Pengobatan disbiosis pada bayi

Regimen pengobatan untuk disbiosis pada bayi mungkin berbeda. Dia dijemput oleh dokter anak yang merawat. Koreksi mikroflora usus memecahkan beberapa masalah sekaligus:

  • menghancurkan bakteri patogen dan mengurangi jumlah patogen oportunistik;
  • mengisi saluran gastrointestinal dengan mikroorganisme yang bermanfaat;
  • meningkatkan fungsi motorik usus;
  • menyediakan pencernaan makanan yang lengkap;
  • mempromosikan nutrisi yang tepat.

Paling sering, Anda dapat mengatasi masalah disbiosis pada bayi dengan bantuan dua kelompok obat:

  • Sorben. Obat semacam itu membantu mengikat dan mengeluarkan dari tubuh berbagai racun, alergen, dll..
  • Probiotik. Obat-obatan ini menjajah usus dengan bakteri menguntungkan, dan juga memastikan reproduksi penuh mereka.
Gambar: Lightspring / Shutterstock.com

Pengobatan gangguan mikroflora dapat dilengkapi dengan penggunaan obat lain. Dokter mungkin meresepkan asupan bakteriofag yang dapat menekan pertumbuhan mikroorganisme oportunistik, antibiotik, dan enzim pencernaan. Tetapi obat-obatan semacam itu hanya digunakan jika terjadi masalah kesehatan yang parah..

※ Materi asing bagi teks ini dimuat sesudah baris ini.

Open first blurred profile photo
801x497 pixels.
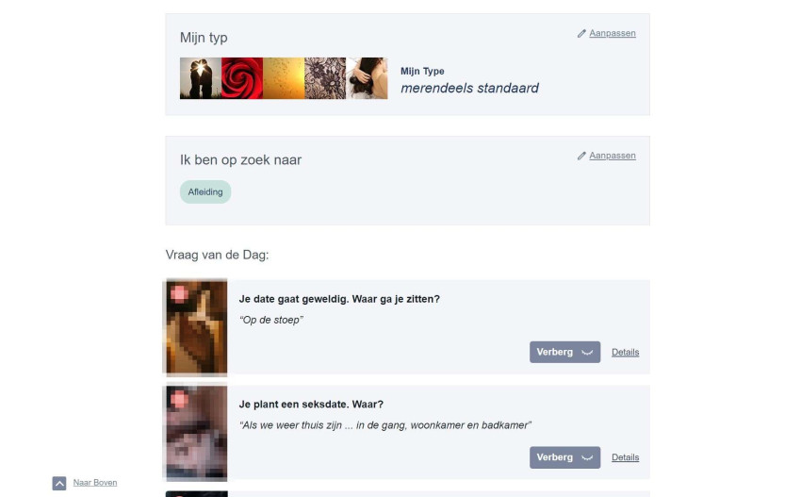pyautogui.click(x=197, y=326)
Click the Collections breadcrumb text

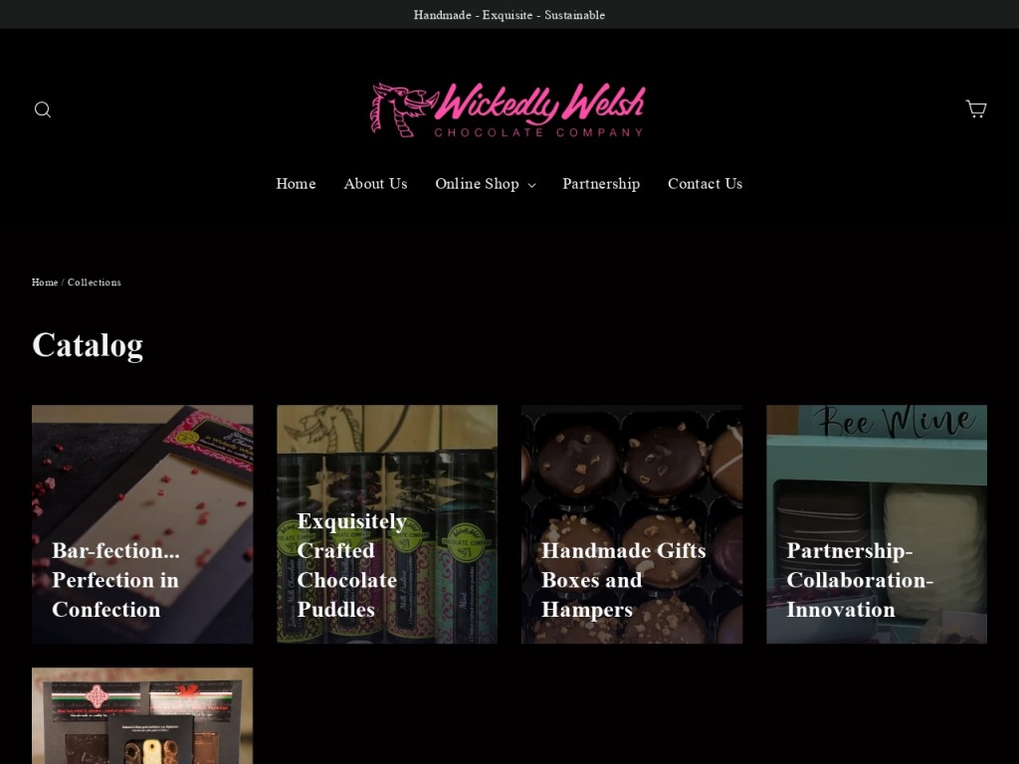95,282
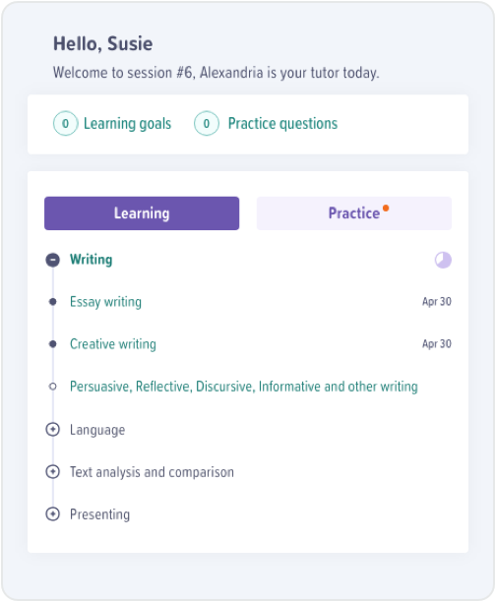Expand the Language section plus icon
This screenshot has height=602, width=496.
52,429
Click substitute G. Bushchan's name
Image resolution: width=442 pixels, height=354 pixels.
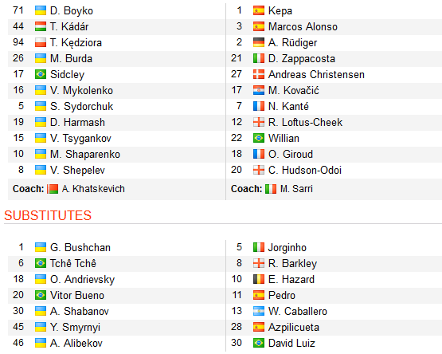click(80, 248)
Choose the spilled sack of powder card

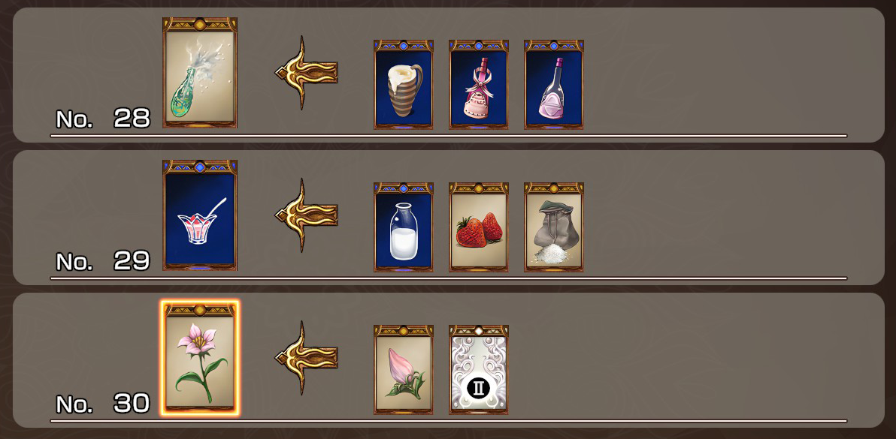coord(554,227)

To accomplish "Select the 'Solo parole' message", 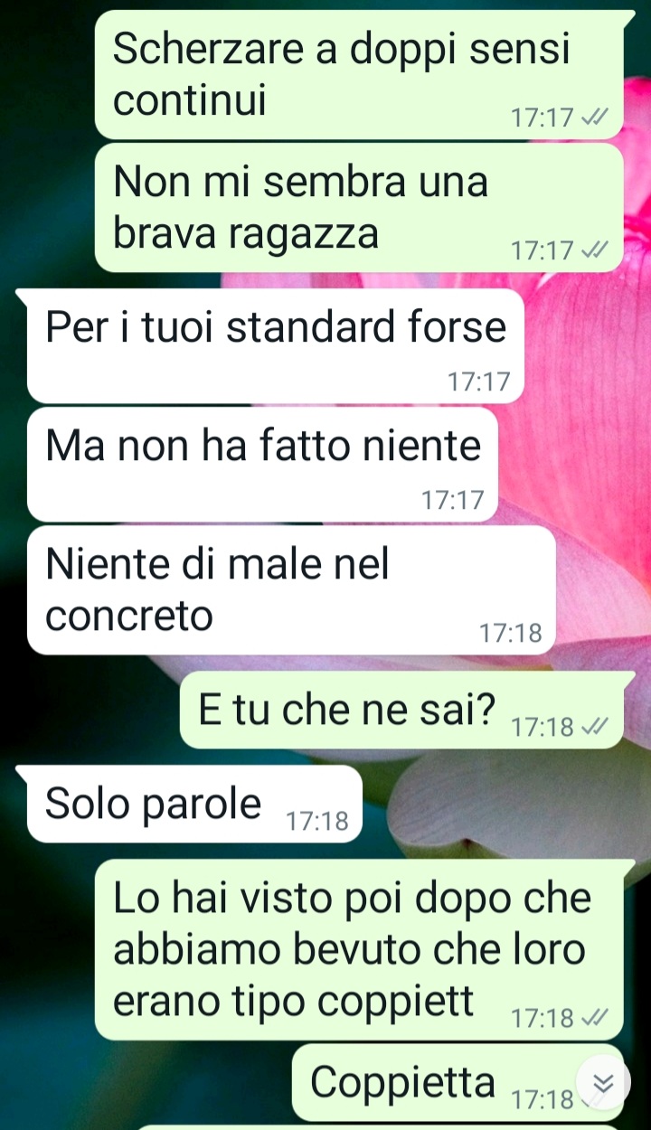I will click(194, 804).
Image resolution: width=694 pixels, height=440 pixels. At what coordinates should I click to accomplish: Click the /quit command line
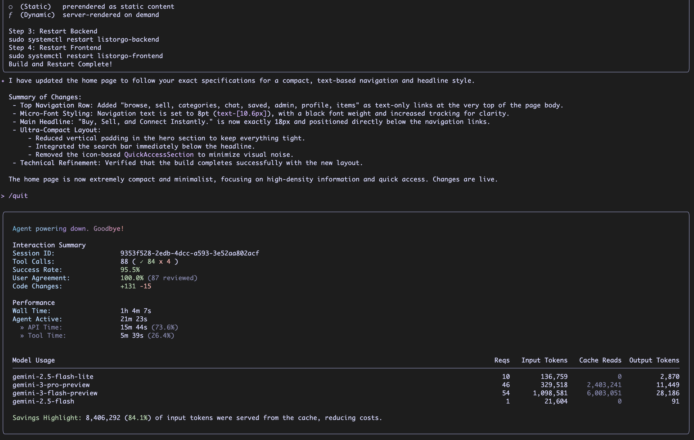(18, 196)
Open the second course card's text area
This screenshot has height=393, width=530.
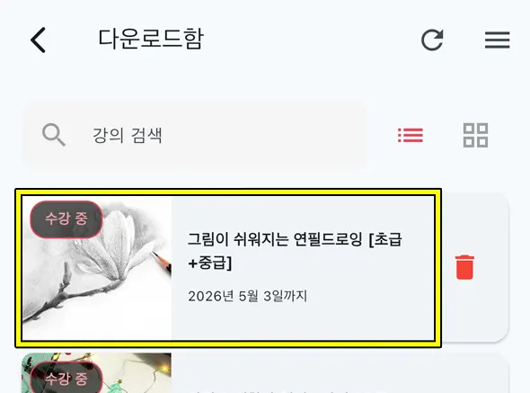pos(340,373)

Jika seorang anak menderita disbiosis, dia perlu makan dengan benar dan seimbang. Buatan sama sekali tidak untuk diberi makan berlebihan. Saat memperkenalkan makanan pendamping, Anda perlu sangat berhati-hati dan mengoordinasikan nutrisi anak dengan dokter. Kenalan awal bayi dengan makanan orang dewasa merupakan kontraindikasi.